Quality bar (operationalized)¶
- Recall ≥ 60% of decisions a human reviewer would name as "major" in the session.
- Precision ≥ 70% — at most 30% of extracted entries are noise (false positives, trivial choices, or restatements).
- Friction: must run in ≤ 30 seconds at session close, must not require any new user input beyond a yes/no confirmation.
These thresholds are first-pass — calibrate after the first real run.
Method¶
- Define the extraction prompt. A single prompt that takes a transcript and returns a JSON list of decision entries. Modeled on the conversation-decisions-audit format. Inline in the experiment doc until proven.
- Wire to session-close. Either as a slash command (
/extract-decisions) the user runs manually at close, or as a hook tied to the existing session-close ritual. Start with manual to avoid scope creep. - Run against this session. The judgment-arc session is the first test case — known-good ground truth (CoachJ remembers what he decided).
- Per-decision review. No-bulk-audit policy applies. CoachJ eyeballs each extracted entry, marks valid/invalid/needs-edit.
- Compute recall + precision. Against CoachJ's own list of decisions from the session.
- If quality bar met: scope integration into the Sync profile — how do extracted decisions become signal-bearing entries? Open question that depends on what the extractor actually produces.
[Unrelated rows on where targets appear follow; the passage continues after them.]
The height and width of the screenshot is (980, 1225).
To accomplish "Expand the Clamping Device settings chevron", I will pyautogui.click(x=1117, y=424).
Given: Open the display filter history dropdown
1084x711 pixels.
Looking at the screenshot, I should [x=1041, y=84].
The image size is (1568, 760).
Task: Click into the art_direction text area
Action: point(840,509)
- If quality bar not met: diagnose. Is the prompt wrong? Is the extraction format wrong? Is automation the wrong move (back to in-conversation tagging)?
Results¶
To be filled in as the experiment runs.
What we learned¶
To be filled in at experiment close.
Open questions worth holding in mind¶
- Where do extracted decisions live? A new table in Supabase? A markdown file per session? Both? The conversation-decisions-audit lives in
docs/research/; that pattern might extend. - How do extracted decisions become Sync signal? They're not gameplay scenarios — they don't have predicted outcomes or driver classifications. Integration with the existing 12-signals pipeline is non-trivial. Possibly a separate "real-world decisions" track that complements rather than feeds gameplay signal. Defer until extractor quality is known.
- Does this only work for Claude Code sessions? The trigger and the transcript shape are CC-specific. If the pattern works, the natural extension is any structured conversation — Slack threads, design docs, meeting transcripts. But start with CC because the friction is lowest (transcript is already there, session close already exists).
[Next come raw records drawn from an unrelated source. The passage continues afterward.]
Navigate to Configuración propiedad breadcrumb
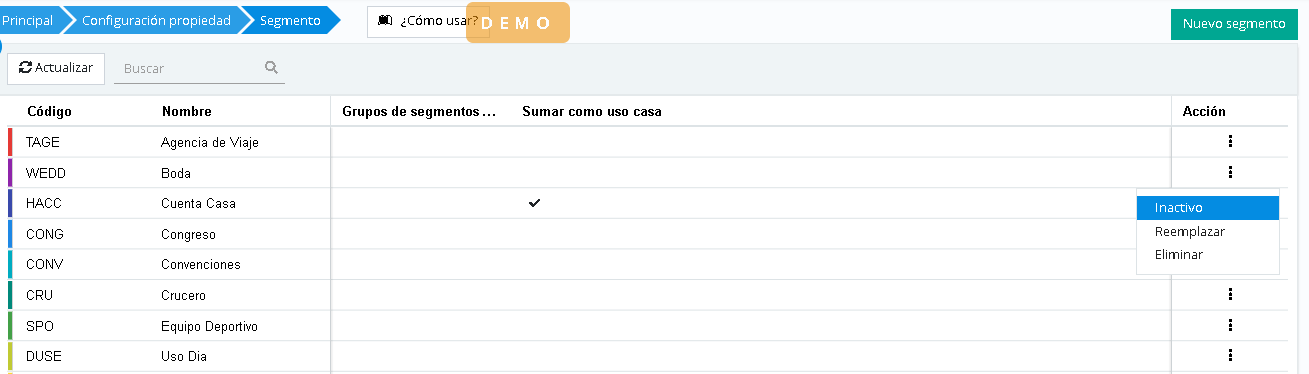This screenshot has height=374, width=1309. pos(156,20)
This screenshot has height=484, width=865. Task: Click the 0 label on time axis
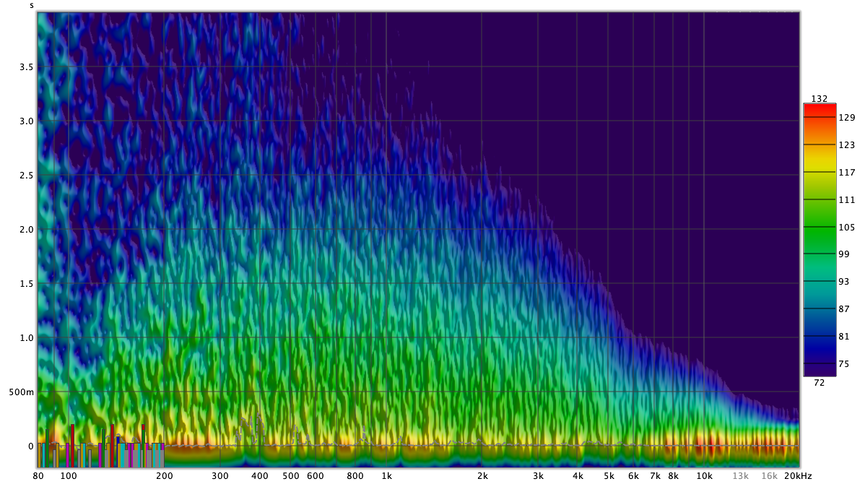click(x=30, y=446)
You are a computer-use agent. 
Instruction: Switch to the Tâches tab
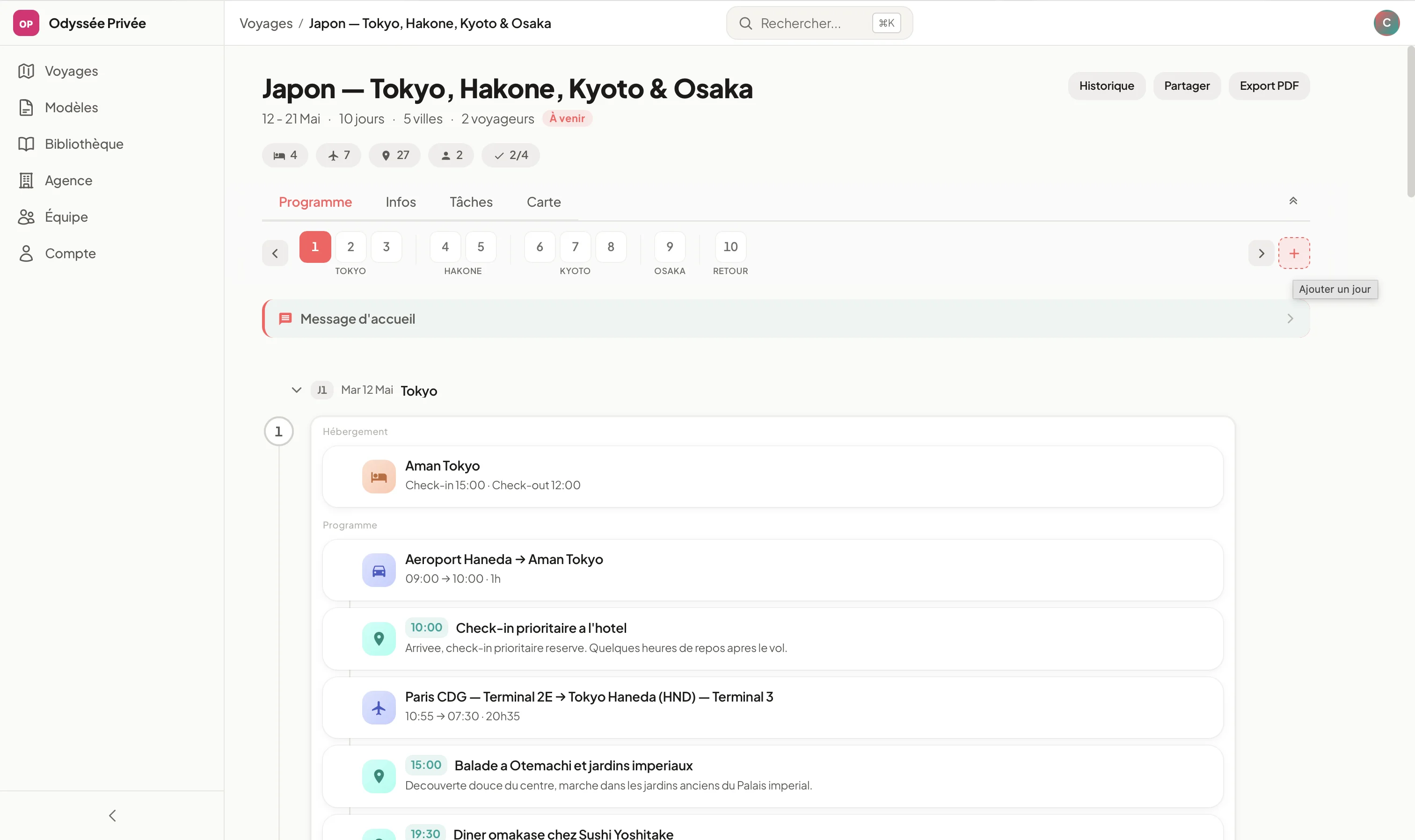(471, 202)
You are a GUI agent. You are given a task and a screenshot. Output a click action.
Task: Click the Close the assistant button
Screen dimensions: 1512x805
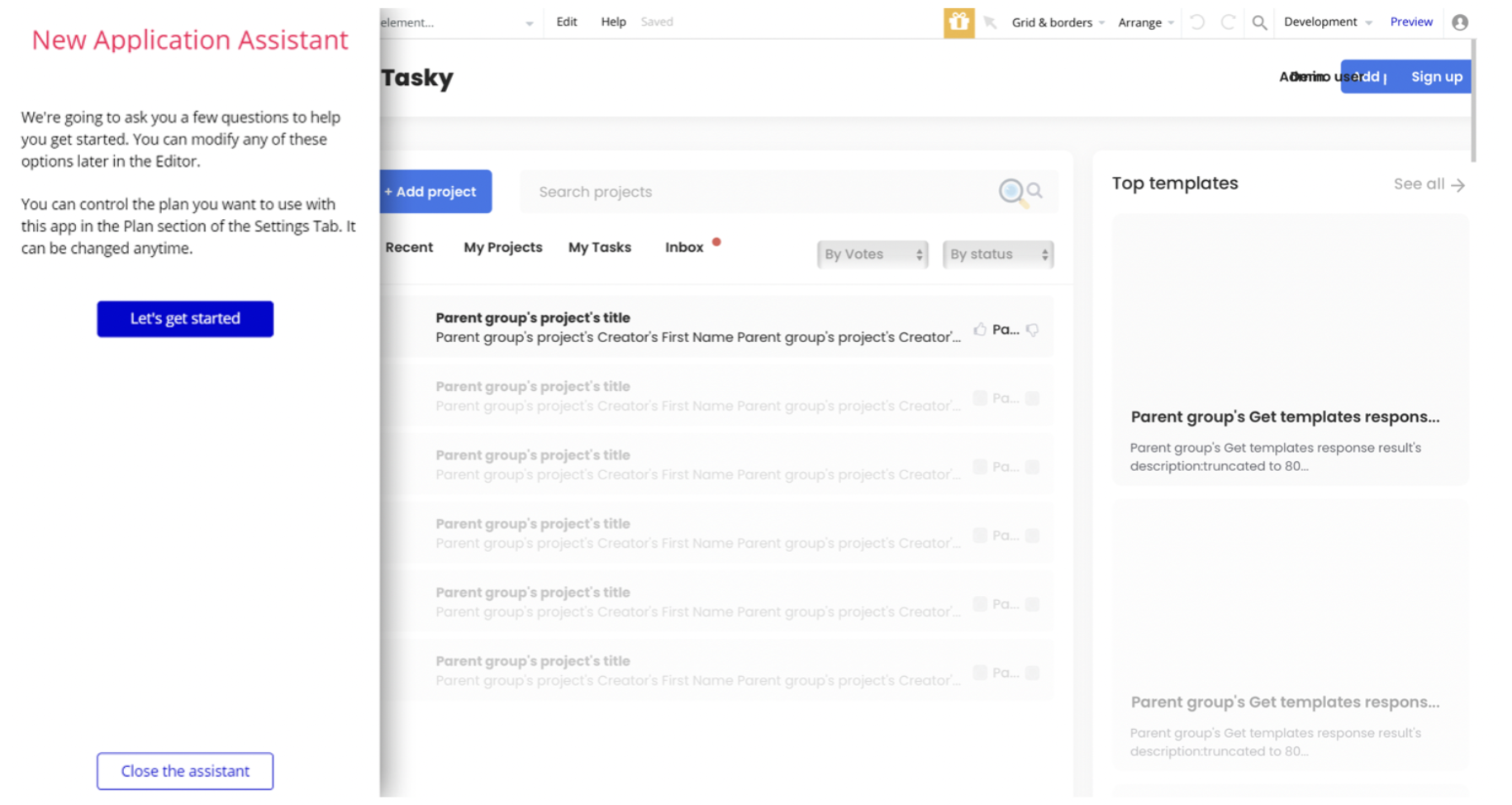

- Privacy implications. Extraction surfaces and stores decisions. If anything sensitive comes up, the extraction layer needs filters. Out of scope for v1 but flag it.
Next steps if this experiment validates¶
- Wire
/extract-decisions(or equivalent) into the project skills. - Open a real ADR scoping the integration with the Sync profile.
- Consider whether to extend beyond Claude Code (Slack, meeting transcripts).
- Update ADR-039 (non-game decision capture missing primitive) — possibly supersede with "post-conversation extraction" as the concrete implementation.
Next steps if it falls flat¶
- Pivot to in-conversation tagging (
/decisionskill) as the alternative. - Or accept that automated extraction at quality is harder than the conversation-decisions-audit made it look, and document why.
- The retroactive audit pattern still has value — keep it as the manual path.